John was born in Heswall near Chester and after completing his military service in Britain in 1962, went to Texas and began working for WRR radio in Dallas. At this time The Beatles success was reaching its peak and John with his Liverpool connections found it helped his ratings to claim acquaintance with the group. He was in Dallas when John F Kennedy was shot and was at the press conference just before Lee Harvey Oswald was shot.
For the next three years he moved to various radio stations in America, among them KOMA in Oklahoma City and KMEN outside Los Angeles. He returned to Britain in 1967 and joined Radio London with the celebrated show The Perfumed Garden.
John was with Radio 1 from the beginning in 1967, establishing himself with the late night programme Top Gear. John was the first DJ to give exposure to punk, reggae and hip-hop, long before they crossed over into the mainstream. Almost anyone who is anyone in the world of music has recorded a session for Peel.
Apart from regularly topping music paper Best DJ polls, John won the 1993 Sony Award for Broadcaster of the Year and in 1994 was named Godlike Genius by the NME. He also presented Home Truths for Radio 4.

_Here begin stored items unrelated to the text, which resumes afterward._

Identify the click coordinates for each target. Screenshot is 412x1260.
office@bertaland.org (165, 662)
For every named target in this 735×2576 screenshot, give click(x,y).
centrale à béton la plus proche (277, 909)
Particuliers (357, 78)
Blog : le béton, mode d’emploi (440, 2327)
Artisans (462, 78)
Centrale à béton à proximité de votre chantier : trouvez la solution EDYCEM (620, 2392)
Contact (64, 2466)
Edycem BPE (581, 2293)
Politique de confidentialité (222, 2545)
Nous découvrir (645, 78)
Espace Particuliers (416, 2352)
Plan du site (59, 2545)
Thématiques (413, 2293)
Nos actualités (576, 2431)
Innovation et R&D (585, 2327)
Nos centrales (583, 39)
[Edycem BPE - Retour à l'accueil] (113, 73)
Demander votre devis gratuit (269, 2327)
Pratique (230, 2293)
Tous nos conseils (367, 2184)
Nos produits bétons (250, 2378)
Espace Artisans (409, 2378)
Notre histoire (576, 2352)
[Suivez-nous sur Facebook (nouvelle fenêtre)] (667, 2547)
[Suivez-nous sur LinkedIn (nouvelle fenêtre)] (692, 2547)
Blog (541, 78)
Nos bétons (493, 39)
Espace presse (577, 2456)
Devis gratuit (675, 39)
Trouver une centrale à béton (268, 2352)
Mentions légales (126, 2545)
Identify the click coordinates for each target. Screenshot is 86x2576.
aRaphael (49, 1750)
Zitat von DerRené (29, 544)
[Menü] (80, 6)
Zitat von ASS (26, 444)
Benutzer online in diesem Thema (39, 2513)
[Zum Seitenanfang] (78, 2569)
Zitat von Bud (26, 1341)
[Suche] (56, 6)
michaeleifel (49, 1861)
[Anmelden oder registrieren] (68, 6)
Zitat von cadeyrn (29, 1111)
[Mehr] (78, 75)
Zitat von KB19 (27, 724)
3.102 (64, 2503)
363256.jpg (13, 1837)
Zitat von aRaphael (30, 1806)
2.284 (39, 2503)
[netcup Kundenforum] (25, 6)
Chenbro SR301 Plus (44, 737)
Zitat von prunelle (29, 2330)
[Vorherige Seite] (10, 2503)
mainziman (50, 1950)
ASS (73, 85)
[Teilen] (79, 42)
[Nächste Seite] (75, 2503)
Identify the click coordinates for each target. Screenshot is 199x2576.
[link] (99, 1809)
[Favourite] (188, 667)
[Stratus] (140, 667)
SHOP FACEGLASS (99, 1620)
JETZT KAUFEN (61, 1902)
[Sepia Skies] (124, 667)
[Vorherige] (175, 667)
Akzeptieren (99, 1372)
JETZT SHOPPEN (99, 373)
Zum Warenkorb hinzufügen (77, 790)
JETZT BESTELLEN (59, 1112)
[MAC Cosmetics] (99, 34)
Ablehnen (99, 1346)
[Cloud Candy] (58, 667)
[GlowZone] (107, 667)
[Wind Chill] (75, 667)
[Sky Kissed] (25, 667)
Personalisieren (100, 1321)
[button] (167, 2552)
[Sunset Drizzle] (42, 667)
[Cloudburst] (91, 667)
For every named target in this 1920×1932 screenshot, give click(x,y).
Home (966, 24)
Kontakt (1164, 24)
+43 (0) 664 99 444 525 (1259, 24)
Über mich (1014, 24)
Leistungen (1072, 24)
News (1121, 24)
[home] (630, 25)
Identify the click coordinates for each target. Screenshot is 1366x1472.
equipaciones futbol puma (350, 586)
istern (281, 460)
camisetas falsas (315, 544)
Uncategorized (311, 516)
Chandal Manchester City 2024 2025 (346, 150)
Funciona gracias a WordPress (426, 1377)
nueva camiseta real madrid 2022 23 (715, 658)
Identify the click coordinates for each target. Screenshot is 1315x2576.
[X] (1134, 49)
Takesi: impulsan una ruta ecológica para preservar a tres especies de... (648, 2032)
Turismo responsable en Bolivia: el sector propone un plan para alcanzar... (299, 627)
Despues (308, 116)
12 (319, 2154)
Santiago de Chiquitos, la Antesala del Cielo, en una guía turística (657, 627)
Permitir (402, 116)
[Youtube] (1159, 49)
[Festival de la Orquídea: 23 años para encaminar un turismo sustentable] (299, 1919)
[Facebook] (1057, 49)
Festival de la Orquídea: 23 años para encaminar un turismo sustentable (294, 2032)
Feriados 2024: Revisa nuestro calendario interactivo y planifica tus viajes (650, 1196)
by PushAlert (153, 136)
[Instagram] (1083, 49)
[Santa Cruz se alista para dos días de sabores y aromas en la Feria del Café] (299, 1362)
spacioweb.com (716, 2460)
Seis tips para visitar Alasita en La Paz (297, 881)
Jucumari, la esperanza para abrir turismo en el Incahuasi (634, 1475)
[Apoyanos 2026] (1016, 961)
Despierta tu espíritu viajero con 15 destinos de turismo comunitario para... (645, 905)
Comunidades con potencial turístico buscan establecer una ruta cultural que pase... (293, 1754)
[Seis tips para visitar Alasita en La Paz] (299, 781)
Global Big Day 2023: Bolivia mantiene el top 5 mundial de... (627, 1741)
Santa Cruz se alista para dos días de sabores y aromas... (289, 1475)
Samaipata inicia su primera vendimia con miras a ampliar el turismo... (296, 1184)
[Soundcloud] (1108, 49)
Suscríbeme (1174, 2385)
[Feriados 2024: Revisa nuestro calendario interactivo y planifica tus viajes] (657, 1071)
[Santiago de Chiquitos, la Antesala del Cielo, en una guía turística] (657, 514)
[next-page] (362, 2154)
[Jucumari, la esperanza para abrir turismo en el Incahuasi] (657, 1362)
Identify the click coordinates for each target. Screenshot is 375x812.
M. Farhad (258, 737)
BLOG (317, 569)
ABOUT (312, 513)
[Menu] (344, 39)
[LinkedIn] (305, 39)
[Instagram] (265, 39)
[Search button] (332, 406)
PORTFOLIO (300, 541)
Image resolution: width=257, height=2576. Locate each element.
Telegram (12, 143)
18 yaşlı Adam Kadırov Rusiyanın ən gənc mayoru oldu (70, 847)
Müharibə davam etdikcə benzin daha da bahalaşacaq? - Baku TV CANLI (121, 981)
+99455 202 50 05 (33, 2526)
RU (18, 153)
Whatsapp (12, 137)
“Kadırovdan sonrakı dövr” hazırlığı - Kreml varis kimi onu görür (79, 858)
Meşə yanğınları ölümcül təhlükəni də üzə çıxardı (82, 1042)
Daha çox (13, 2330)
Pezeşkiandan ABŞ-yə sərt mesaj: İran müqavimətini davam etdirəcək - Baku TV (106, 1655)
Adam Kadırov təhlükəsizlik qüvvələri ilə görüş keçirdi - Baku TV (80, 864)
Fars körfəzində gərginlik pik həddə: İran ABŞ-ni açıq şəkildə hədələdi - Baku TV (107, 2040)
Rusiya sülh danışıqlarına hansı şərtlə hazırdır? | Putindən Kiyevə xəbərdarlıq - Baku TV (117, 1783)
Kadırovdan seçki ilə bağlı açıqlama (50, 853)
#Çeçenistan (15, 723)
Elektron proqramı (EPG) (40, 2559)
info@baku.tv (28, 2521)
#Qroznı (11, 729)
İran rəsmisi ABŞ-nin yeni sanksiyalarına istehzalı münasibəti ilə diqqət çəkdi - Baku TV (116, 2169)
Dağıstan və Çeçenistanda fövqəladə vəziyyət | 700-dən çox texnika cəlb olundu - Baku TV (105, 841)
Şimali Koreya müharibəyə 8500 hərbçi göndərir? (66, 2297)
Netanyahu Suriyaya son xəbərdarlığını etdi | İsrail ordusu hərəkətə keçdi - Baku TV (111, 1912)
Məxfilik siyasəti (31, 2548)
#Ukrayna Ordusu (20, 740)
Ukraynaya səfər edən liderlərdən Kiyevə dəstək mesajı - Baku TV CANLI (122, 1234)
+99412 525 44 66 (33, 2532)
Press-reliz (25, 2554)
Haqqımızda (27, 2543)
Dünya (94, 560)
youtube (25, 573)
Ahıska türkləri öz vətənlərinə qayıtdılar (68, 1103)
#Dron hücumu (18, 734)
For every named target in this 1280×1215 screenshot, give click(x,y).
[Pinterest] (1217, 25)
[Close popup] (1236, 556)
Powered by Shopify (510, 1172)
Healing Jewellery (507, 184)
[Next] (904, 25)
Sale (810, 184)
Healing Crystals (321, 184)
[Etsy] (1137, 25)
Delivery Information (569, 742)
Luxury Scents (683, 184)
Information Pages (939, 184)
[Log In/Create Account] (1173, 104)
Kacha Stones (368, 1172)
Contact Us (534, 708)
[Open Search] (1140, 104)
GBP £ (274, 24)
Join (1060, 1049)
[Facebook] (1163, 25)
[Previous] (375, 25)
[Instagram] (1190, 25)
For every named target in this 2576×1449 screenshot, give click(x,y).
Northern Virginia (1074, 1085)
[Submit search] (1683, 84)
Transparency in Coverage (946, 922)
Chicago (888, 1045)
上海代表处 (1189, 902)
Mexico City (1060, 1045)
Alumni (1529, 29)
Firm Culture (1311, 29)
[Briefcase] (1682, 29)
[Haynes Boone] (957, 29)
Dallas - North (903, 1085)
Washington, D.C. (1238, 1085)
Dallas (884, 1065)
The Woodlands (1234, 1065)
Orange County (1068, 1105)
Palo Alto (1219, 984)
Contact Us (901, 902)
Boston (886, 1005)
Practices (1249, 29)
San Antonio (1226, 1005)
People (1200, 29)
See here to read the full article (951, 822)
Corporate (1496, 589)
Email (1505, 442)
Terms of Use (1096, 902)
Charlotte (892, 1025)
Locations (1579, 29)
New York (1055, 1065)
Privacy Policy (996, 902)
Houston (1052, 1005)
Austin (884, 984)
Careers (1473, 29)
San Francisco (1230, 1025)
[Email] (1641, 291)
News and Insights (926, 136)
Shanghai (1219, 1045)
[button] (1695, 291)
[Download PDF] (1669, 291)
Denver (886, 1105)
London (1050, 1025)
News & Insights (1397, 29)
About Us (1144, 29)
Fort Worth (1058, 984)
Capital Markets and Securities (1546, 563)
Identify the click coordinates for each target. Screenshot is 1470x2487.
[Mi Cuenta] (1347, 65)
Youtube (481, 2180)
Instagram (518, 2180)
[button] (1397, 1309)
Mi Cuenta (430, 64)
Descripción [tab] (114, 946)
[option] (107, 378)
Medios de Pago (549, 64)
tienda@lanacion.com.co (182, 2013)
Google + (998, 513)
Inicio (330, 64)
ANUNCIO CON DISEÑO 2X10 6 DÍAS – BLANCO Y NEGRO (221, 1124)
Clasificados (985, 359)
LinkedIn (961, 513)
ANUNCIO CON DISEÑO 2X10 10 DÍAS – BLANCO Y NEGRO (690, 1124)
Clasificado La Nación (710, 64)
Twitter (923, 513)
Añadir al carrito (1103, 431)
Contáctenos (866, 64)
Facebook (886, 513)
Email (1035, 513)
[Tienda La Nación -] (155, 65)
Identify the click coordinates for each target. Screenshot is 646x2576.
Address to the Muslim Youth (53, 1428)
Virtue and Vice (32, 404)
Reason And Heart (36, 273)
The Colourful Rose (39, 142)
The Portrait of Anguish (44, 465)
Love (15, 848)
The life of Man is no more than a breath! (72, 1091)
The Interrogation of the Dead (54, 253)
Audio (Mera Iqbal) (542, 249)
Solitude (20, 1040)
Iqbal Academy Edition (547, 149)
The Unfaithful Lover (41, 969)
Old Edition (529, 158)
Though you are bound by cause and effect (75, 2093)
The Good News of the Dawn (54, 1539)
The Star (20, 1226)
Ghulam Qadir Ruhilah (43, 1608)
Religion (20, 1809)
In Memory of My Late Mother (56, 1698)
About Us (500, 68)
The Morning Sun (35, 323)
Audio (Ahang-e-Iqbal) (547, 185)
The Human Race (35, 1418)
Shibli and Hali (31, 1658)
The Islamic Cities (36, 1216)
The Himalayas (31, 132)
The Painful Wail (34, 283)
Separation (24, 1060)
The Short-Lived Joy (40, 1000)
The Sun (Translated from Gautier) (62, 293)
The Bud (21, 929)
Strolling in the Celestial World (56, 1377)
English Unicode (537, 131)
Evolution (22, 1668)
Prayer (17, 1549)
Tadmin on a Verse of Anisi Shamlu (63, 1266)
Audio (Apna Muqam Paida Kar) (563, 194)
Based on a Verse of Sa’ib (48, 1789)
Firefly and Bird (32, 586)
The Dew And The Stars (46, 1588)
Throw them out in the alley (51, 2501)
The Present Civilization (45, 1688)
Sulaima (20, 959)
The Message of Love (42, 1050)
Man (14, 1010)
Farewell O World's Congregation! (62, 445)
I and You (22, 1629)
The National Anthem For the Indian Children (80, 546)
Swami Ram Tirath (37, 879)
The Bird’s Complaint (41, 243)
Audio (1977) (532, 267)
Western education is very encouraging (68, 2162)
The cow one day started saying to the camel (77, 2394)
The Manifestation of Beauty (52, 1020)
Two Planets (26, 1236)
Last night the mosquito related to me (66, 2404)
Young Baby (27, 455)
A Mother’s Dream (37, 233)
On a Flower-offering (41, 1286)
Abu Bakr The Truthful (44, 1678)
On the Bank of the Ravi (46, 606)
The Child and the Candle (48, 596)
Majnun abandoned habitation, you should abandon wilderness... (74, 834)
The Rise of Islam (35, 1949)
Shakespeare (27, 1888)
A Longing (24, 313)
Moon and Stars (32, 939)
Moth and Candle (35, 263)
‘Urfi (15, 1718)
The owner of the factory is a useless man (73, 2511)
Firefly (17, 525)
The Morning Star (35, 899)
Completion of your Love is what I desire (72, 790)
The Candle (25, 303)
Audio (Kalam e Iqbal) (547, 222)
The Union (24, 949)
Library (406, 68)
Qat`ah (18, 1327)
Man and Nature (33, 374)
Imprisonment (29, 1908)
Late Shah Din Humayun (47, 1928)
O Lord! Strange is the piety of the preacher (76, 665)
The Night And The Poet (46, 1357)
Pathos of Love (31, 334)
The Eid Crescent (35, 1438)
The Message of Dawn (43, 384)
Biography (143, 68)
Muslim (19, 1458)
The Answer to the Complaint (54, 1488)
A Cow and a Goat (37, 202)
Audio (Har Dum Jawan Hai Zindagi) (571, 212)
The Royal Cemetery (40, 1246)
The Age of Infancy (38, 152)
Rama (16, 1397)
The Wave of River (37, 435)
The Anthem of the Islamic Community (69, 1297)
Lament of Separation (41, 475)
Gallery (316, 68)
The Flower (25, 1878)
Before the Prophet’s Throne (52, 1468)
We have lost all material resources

John recently celebrated 40 years on the air and was always seeking out the best new music around.
He died on the 26th October 2004 at the age of 65, after a heart attack while on holiday in Peru.
md, Mar 01, 2005
At the time of writing this comment, there is only one release in discogs on John Peel's page. John Peel was not a producer, not a DJ in the modern sense of the term. This goes no way at all to giving an indication of just how important Peel was to music during his long career. Search under releases containing the word "Peel" and you might come across a tiny fraction of the music that he helped introduce to the world...
I'd never cared about a "celebrity" dying until I heard the news of John Peel’s death in October 2004. Peel had a very direct influence on me in the very late 80s and early 90s. One of my all time biggest influences and favourite artists, Godflesh, I heard first in their Peel Session broadcast on his show.
Seeing and hearing him DJ at Sonar 2003 in Barcelona was one of the highlights of the festival. It says a lot about him that at the end of a party that had featured sets by Laurent Garnier, Jeff Mills, Francois Kevorkian, DJ Krush, John Peel and others I've since forgotten, the clamours at the end from the crowd were all for John Peel.
As rarely as it happened, there was nothing quite like clicking on the radio and hearing some bizarre music, wondering "what the hell is this", only to hear his voice come in at the end telling us "well, that was a lovely ditty from Disembowled Zombie" or something like that.
Even though I never met the guy, and in fact hardly caught the show in it's last 10 years, the familiarity of his voice and the influence he had on me musically really made him into someone I thought would always be around.
Reading some of the news reports the morning after his death, even those on the BBC, his home of so many years, just goes to show how completely out of touch people in the media really are about modern music and the myriad of genres he championed...from gabber to Afropop via Mongolian goat bothering anthems. The tributes given by his listeners seem far more appropriate.
Shortly after hearing the news of his death I spoke to my dad on the phone. He described his own experiences of "lying in bed late at night with a little Japanese transistor radio under the pillow, listening to Peel". This was in the 60s...years before I was even born.
Peel was the first person who had me staying up late into the night for the purposes of hearing good music. When his show moved to the late night weekend slot in the early days of the 1990s, I'd stay up until 90 mins before the end, then leave a tape recording the rest of the show.
John Peel even played one of my tracks on his show once in early 2002. I didn't get to hear it unfortunately, but just knowing it happened was and is amazing to me. Hearing his voice introduce it would probably have made me swoon.
Apparently he died in Peru fulfilling a lifetime ambition to visit the place. Cool.